INSTRUCTION 1 — Rewrite the paragraph of the debate excerpt that begins "Therefore, I am not arguing" as a short bulleted list, keeping its main points.
INSTRUCTION 2 — According to the debate excerpt, which service is already showing what it can do in the computer-hiring field?
INSTRUCTION 3 — Go on with the debate excerpt from where it stops, writing the opening of the next speaker's remarks in the same parliamentary style.

PASSAGE TO READ —
....

The Minister not only intends to cut Giro within a very short time but intends to allow within a very short time private enterprise to break the monopoly of the Post Office in supplying telephones to individual subscribers. I believe that he is planning the devolution of the telecommunications network in such a way as to allow private enterprise to take over parts of it. These matters are in his mind, as is the possible denationalisation of the National Data Processing Service, which is already showing what it can do in the computer-hiring field.

The Minister knows that with Lord Hall there it would be a tough political job. He is trying to find an easy political ride for these operations by sacrificing the chairman of a public corporation. I do not dispute the right of the Minister to dismiss the Chairman. I agree with the Minister that it is his duty to ask the Chairman to resign if he feels that the Chairman in that position cannot carry through the political programme of the Government who have just won the election.

Therefore, I am not arguing about the actual dismissal of Lord Hall but about the way in which the Minister has done it. He should have come clean with Lord Hall and told him about his future plans and told him that it would be better in the long-term interests of the Post Office for Lord Hall, who had pronounced ideas of the functions of the Post Office, to retire. In that way the Minister's action would have been accepted. But to take action in the way in which he did, without giving reasons, and to malign a public servant who had at great sacrifice taken on a job only 14 months ago, is reprehensible conduct indeed.

8.32 p.m.

Mr. Ivor Stanbrook (Orpington)

....

ENTRIES SUPPLIED —
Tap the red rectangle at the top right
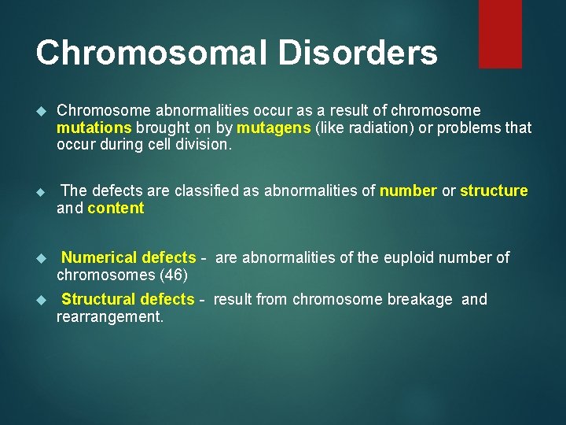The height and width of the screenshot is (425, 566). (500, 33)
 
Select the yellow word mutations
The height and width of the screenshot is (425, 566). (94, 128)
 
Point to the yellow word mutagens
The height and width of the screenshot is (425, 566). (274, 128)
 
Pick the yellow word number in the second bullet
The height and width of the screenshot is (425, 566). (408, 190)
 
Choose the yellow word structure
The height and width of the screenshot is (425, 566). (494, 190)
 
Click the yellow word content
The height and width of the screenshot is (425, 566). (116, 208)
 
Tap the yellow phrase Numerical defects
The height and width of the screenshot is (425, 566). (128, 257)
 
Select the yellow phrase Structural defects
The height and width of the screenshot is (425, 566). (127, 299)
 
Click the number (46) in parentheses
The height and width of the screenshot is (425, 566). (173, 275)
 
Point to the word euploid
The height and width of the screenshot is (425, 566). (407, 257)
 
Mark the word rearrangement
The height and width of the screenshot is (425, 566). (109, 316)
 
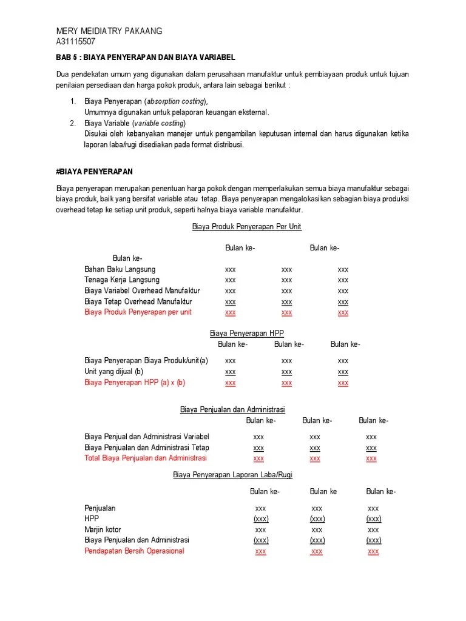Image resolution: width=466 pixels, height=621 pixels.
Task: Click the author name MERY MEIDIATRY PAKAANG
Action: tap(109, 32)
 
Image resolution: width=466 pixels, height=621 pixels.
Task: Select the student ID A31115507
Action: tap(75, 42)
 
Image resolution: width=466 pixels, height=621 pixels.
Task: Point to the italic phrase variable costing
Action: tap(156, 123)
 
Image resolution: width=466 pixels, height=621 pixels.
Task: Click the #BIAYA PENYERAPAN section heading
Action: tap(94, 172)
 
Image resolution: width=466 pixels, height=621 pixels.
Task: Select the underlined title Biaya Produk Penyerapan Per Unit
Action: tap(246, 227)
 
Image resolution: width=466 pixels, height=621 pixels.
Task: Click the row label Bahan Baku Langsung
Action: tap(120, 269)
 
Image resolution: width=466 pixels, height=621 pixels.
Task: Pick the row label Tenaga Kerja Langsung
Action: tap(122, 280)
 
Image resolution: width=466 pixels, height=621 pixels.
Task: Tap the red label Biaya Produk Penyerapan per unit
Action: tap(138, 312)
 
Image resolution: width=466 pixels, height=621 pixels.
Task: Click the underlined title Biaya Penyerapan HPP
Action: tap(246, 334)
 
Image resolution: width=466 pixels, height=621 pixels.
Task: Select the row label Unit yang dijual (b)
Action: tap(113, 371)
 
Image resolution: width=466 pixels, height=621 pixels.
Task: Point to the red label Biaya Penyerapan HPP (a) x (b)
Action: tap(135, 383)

....

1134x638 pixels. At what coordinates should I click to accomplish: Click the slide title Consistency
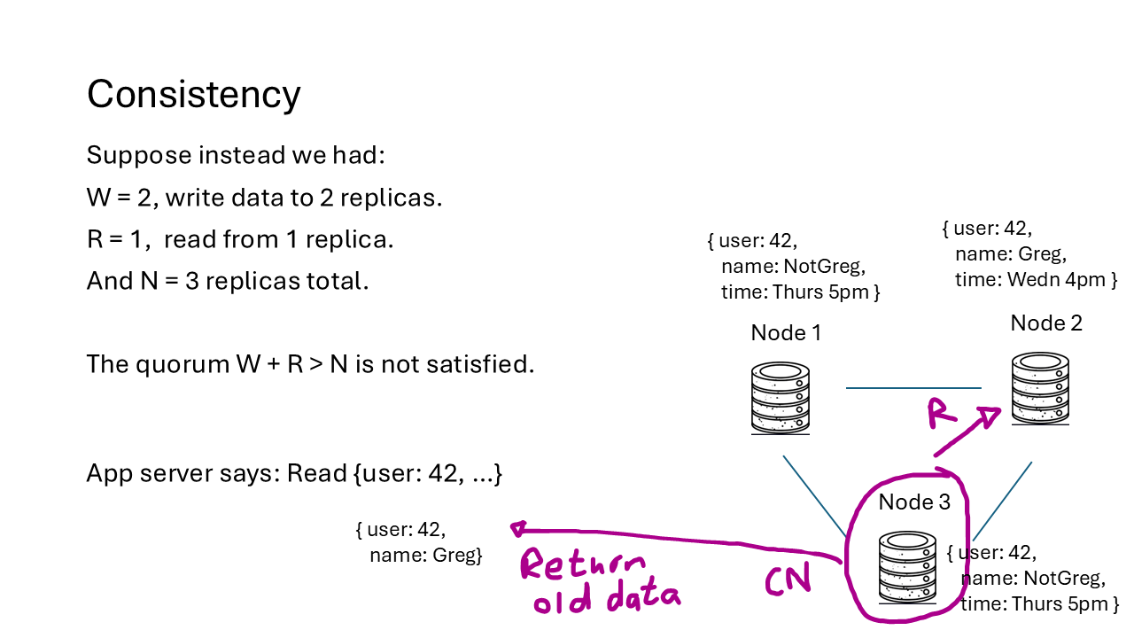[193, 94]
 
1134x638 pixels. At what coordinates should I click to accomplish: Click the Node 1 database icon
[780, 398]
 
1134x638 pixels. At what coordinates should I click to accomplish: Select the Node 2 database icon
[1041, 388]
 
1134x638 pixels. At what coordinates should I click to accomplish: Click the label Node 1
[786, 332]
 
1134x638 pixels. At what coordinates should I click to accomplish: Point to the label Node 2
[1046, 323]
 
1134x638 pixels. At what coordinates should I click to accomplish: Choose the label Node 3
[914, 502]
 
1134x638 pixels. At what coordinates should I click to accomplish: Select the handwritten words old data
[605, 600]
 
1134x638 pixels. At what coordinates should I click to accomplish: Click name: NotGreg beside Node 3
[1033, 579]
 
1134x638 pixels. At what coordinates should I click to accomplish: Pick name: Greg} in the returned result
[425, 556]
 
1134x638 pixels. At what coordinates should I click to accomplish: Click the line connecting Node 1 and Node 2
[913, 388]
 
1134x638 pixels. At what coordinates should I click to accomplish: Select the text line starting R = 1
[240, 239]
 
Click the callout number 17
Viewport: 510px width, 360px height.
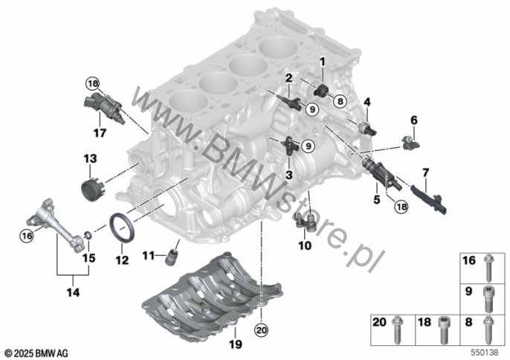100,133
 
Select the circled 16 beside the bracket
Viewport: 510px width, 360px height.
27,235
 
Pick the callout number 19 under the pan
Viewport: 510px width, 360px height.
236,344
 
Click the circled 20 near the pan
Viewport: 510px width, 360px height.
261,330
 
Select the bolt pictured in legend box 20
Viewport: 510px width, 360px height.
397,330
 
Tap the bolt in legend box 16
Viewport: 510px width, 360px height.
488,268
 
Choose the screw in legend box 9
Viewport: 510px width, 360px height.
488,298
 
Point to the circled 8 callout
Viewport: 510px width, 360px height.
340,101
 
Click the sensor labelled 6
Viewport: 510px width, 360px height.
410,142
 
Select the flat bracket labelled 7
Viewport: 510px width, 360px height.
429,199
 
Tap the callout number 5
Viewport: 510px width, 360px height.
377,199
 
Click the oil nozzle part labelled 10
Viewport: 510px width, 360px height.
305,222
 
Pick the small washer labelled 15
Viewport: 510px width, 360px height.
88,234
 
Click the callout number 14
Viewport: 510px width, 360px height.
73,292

....

RIGHT ANSWER 1 —
- The objection is not to Lord Hall's dismissal itself but to how the Minister carried it out.
- The Minister should have been open with Lord Hall and told him his future plans.
- He should have told Lord Hall, who had pronounced ideas of the Post Office's functions, that retiring would serve the Post Office's long-term interests.
- Done that way, the Minister's action would have been accepted.
- Instead, he acted without giving reasons and maligned a public servant who had taken the job at great sacrifice only 14 months earlier, which is reprehensible conduct.

RIGHT ANSWER 2 — The National Data Processing Service.

RIGHT ANSWER 3 —
I am grateful for this opportunity to make my first speech in the Chamber in this debate. This Motion reflects an attitude which is at the root of the country's problems today. In deference to custom, however, I must first say that I represent the constituency of Orpington, which gave itself a special place in the political vocabulary by electing my predecessor, Mr. Lubbock, in 1962. An industrious, conscientious Member of the House, he made skilful use of his position as spokesman for a small party on a variety of subjects.

My constituency is one of the largest in Greater London, being on its fringe and embracing light industry as well as rural areas, and including a belt of suburban residential property. The population consists to a great extent of comparatively young people who find their living in the City and who are endowed with that desire to get on in life which is the source of the vitality of the British people. Whatever the significance of my predecessor's tenure of this Parliamentary seat, about the meaning of my victory at the recent election there can be no doubt. The people of Orpington, like most of the people of the country, wanted a Conservative Government. I am proud to have assisted them to obtain one.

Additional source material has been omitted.